Uptake and release processes of various fluorescent rhodamine dyes and antitumor drugs to/from an ordered mesoporous silica film are investigated by means of UV/Vis absorption and fluorescence spectroscopies. The pores in the 160 nm-thick silica film strongly withdraw the dyes from water, thus allowing the storage of several micrograms of guest molecules per square centimeter of film. The binding equilibrium of the dyes follows a Langmuir-type adsorption. The dissociation constant, K(d), and the maximum binding amount to the film, N(ads)(infinity), are determined by fitting the binding curves. The release kinetics of the guests from the film to a simulated body fluid (SBF) solution follows a bimodal first-order exponential behavior. The release kinetics from the mesoporous thin film is remarkably retarded relative to that from mesoporous powders.
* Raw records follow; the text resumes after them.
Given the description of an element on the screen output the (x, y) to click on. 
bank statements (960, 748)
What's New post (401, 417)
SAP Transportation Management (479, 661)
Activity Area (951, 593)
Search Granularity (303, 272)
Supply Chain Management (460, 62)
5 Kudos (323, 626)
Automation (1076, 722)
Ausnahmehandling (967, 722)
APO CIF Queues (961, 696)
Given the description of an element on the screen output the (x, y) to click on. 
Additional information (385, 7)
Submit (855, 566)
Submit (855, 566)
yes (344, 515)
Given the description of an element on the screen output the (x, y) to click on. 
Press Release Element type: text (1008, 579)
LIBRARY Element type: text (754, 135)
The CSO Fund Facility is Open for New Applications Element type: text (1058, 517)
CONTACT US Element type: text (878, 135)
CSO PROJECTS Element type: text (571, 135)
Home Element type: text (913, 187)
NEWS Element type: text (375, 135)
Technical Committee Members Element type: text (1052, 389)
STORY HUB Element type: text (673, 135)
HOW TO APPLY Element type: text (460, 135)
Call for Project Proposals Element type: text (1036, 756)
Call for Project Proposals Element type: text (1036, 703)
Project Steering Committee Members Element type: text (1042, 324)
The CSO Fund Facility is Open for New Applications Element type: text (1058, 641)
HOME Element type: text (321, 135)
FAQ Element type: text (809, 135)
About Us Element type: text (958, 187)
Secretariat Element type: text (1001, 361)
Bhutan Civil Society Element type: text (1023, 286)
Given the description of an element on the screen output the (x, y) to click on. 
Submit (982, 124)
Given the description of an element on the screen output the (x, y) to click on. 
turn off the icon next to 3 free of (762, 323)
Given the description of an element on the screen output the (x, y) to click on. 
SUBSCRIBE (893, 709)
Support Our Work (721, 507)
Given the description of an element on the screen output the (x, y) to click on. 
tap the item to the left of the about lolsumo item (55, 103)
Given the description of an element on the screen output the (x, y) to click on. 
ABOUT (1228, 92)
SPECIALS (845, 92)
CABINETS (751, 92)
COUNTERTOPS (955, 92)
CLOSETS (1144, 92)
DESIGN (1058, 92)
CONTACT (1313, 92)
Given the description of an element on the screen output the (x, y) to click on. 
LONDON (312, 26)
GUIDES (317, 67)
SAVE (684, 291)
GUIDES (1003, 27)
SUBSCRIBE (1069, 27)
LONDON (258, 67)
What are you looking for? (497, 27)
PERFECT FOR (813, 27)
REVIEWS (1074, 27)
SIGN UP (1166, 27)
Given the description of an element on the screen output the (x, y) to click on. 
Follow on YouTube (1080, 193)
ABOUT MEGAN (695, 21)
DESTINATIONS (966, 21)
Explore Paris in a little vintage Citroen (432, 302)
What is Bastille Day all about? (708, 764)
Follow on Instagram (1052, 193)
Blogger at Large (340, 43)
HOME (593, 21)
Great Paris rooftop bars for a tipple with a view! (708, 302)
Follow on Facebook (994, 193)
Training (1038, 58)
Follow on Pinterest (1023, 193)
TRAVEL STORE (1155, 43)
Among all the studied dyes, rhodamine 101 is released most slowly, which implies that the release rate depends not only on the interactions between the guests and the silica surface, but also on intermolecular interactions between the guest molecules. Comparison of the release kinetics of different antitumor drugs, such as actinomycin D and mitoxantrone, into an SBF solution shows that mitoxantrone is released much slowly. This slower release is attributed to the positive molecular charge and the formation of dimers in the pores.